Tibor P. Nagy, United States Assistant Secretary of State for African Affairs pulled another stunt on the on-going crisis in Cameroon’s North West and South West Regions as he addressed the US house of Representatives’ Committee on Foreign Affairs Thursday May 16.
Ambassador Nagy said the government of Cameroon has done nothing to resolve the conflict in the North West and South West, despite President Paul Biya’s earlier assurances that he will hold an all-inclusive dialogue to resolve the crisis. He was responding to questions put to him by members of the US House of Representatives’ Committee on Foreign Affairs.
Ms Karen Ruth Bass asked: “In terms of the crisis in Cameroon, in the Anglophone region, we know it has been worsening over the last 18 months. And so, I wanted to know what we are doing along with our diplomatic partners to encourage negotiation.”
To this, Honourable Nagy responded: “Cameroon continues to be one of three countries that grieve my heart every night [the other two are Somalia and South Sudan]. I sat with President Biya a couple of months ago in Cameroon and he told me “yes we are interested in dialogue”, but the government has done nothing to show for. They have set up some institutions which have not done anything. We continue to press forward with our allies.”

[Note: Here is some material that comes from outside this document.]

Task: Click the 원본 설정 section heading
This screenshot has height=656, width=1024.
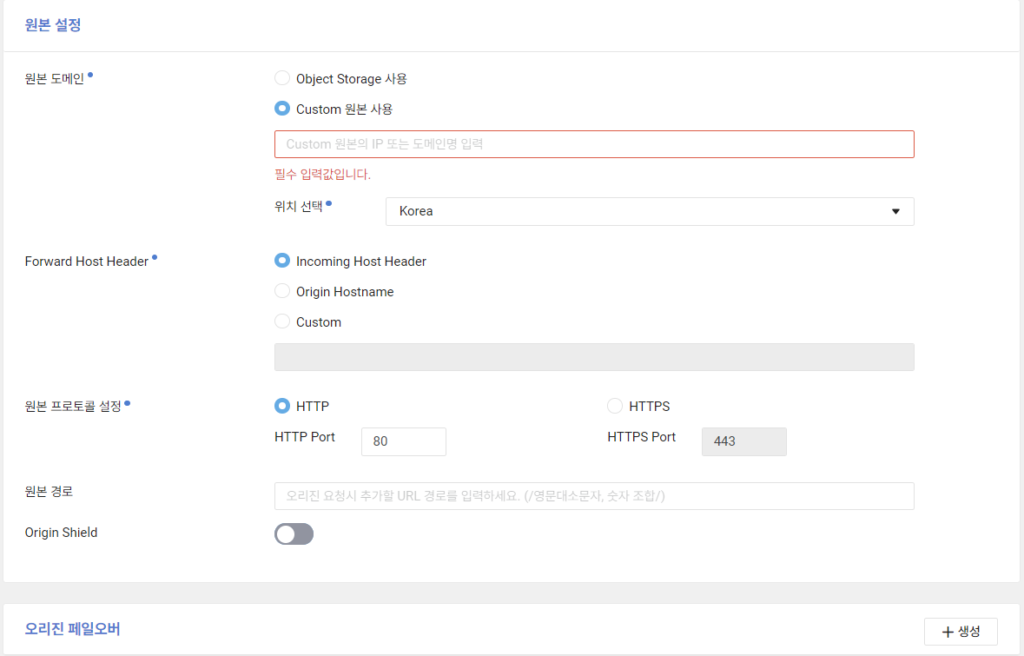Action: pyautogui.click(x=53, y=25)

Congressman Kenneth Robert Buck went back to the Cameroon dossier, stating that most Cameroon nationals are desperate to know what the US is doing to end the crisis.
Buck asked: “Ambassador Nagy, Thanks for your distinguished services to our country. I want to go back to Cameroon. I share chairman woman Bass’s interests there. I have a lot of Cameroon nationals who are desperate. You mentioned that the government had established some Potemkin institutions. What are they really doing to bring the two sides together? Could you elaborate on that?”

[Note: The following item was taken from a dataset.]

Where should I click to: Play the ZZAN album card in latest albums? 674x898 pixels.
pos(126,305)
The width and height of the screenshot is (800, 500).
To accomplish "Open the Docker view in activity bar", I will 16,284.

Nagy: “I understand that the Cameroonian government established several commissions. The bilingualism commission is something which on the face of it sounds good. They have been a couple of these but they have not been provided adequate budget and they have not really done anything. Because what the country needs more than anything else is a genuine, open dialogue, probably to include the Diasporas of Cameroon because they have a great deal of interest in this.
“Because sir, what is happening is that both sides are becoming further and further radicalised. Unfortunately, I believe the President of Cameroon is being told by his hardliners that he can win this thing militarily. There is no way that they are going to win this thing militarily. The violence is going to get worst in the North West and the South West. The arm for an arm literarily an eye for an eye and the whole world will be blind there. The violence will spread to the west province. It may even spread to the littoral province which is the large city of Douala.

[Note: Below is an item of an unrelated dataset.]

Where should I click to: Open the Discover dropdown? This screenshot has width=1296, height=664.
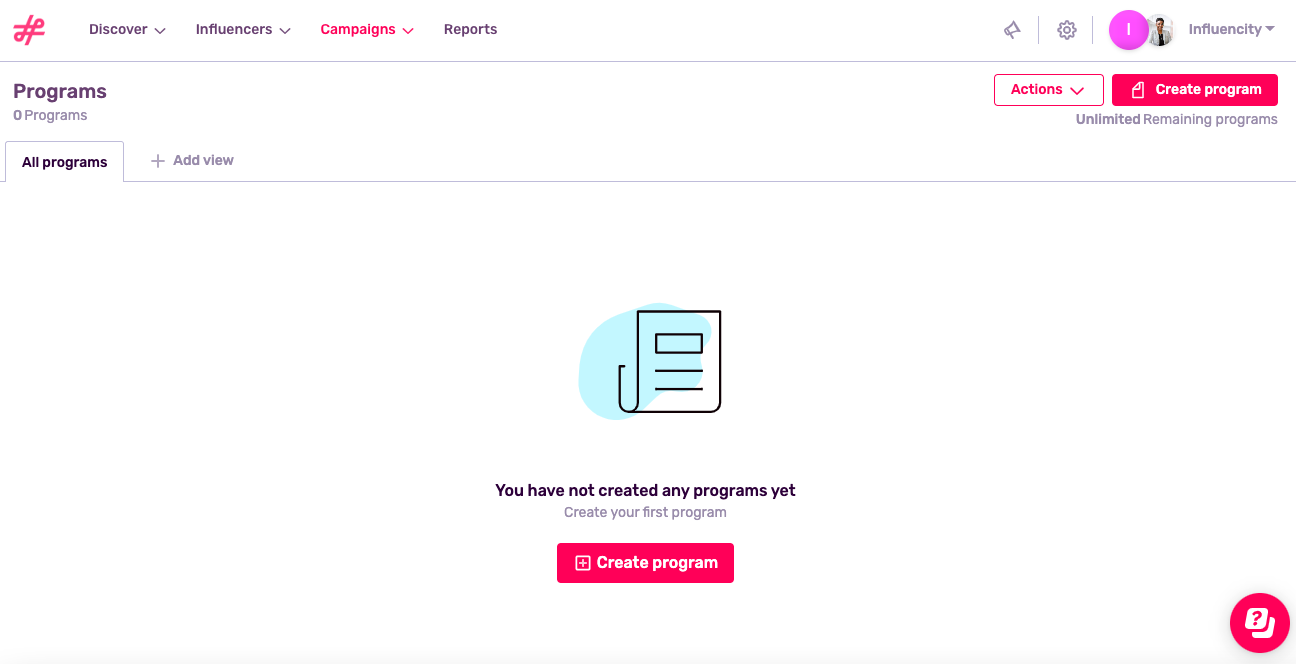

“So there has to be something. We are very very energetically speaking with our allies. We discussed it on Monday at the Arria Session of the UN Security Council. It is so clear that everybody wants to move forward on this given the open debate. Sanctions are on the table, everything is on the table moving forward. But we have to bring the situation to an end. Else, there is a possibility of what happened in Nigeria with Boko Haram. It started as a small movement and now look at it. And it will be disastrous for the region if the Cameroon government turns these things into yet another boko haram.
“What can we do that we are not already doing? Like I said, the best we can do for right now is to just work with our allies to really make the Cameroonian government understand the need for a real dialogue and if that doesn’t happen relatively quickly, and then we have to look at the array of other tools we have in our toolkit because, frankly, the possibility of sanctions is always there. But it is always better to work in concert with our friends before we go in that direction. The frustrating thing is that it is in the interest of everybody to have a national dialogue. The situation will not end militarily. Each day, the atrocities will get worst and worst.”
“Is the permanent separation of the two regions a possibility?” Buck asked Nagy.
“I don’t believe so because I think that most Cameroonians, including in the North West and South West regions have a sense of “Cameroonianness”. And the concept of a separate state to what they call Ambazonia in my view is not realistic. It is the view of the United States of America to recognise the integrity of the country of Cameroon.”